1991 Winter Icing and Storms Program

01/15/1991 - 04/05/1991
Project Location
Colorado Front Range (Denver area), SE Wyoming, and SW Nebraska

The Winter Icing and Storms Project (WISP) was a cooperative research effort designed to study the structure and evolution of winter storms. Its primary objective was to improve the understanding of the processes involved in the production and depletion of supercooled liquid water content in winter storms, and to develop improved, operational aircraft icing forecast techniques on the local, regional, and national scales. WISP-91 was the second in a series of deployments (over 4 years with 2 years of analysis) sponsored principally by the Federal Aviation Administration (FAA), NCAR's Research Applications Program (RAP), National Oceanic and Atmospheric Administration (NOAA), Environment Canada, and a variety of university support [Colorado State University (CSU), The University of Wyoming (UW), Pennsylvania State University (PSU), and the University of North Dakota (UND)].

An important collaboration with WISP-91 was with the Department of Energy (DOE)’s Atmospheric Radiation Measurement (ARM) test program. The primary period of this test program ran from 15 February to 15 March 1991.

Scientific Objectives

The primary objectives of WISP were to: (1) Improve the understanding of the processes involved in the production and depletion of supercooled liquid water content in winter storms; and (2) Improve forecasts of aircraft icing in winter storms. WISP Investigators examined contributions from local topographic forcing, upslope flow (both cyclonic and anticyclonic), conditional symmetric instability, cold air damming/barrier jets, synoptic and mesoscale fronts, jet streaks, diabatic processes, advection of supercooled liquid water content, and convective instability.

The specific WISP-91 scientific objectives were to: (1) Document the characteristics of winter storms in the Denver area; (2) Study the effects of local terrain variations on liquid water production and depletion; (3) Examine microphysical properties of the clouds, with emphasis on large supercooled droplet formation ice crystal growth; and (4) Examine the structure of cold fronts in the Denver area.

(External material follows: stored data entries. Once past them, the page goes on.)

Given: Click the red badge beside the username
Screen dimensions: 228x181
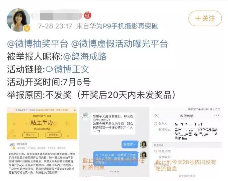Looking at the screenshot, I should point(88,15).
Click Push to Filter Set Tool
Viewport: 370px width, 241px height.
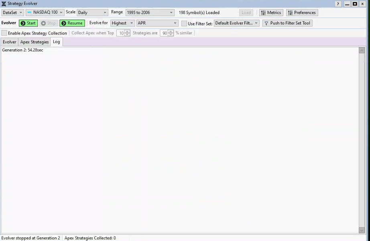coord(287,23)
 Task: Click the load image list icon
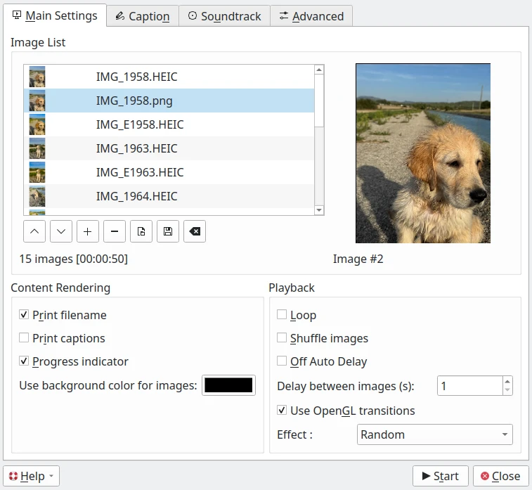(141, 231)
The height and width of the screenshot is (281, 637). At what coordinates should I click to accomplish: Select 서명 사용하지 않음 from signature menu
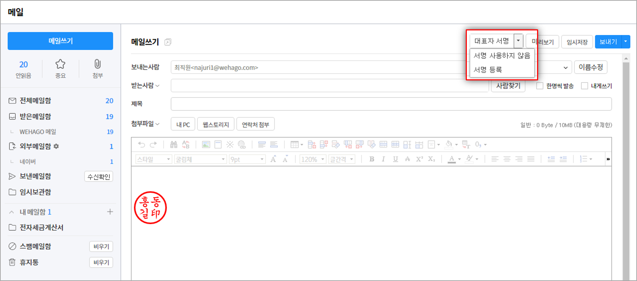click(x=502, y=56)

Fifteen (15) Intensive Operations Periods (IOPs) were conducted during WISP-91. IOPs were sorted into 3 categories: (1) shallow anticyclonic storms; (2) shallow cyclonic storms; and (3) deep cyclonic storms.  The following special facilities/observations were deployed during WISP-91.

Aircraft - The UW King Air and the UND Citation flew from 15 January to 31 March and 8 February to 14 March, respectively. Both research aircraft were equipped for cloud physics studies in known icing conditions. The King Air flew 18 missions and the Citation flew 11 missions.

Radars – The National Weather Service (NWS) Mile High Radar (MHR), the UND radar, and the CSU CHILL radar collected data almost continuously during the WISP-91 IOPs, while the NCAR CP-2 and CP-4 radars and two (2) NOAA radars collected data during selected IOPs.  The NOAA Wave Propagation Laboratory (WPL) operated a dual-wavelength radar system at the Erie-1 site between 14 February and 30 March. The system consisted of the NOAA C/X band (3.2 cm) and NOAA/K K-band (0.87 cm) radars with antennas electronically slaved to point in the same direction.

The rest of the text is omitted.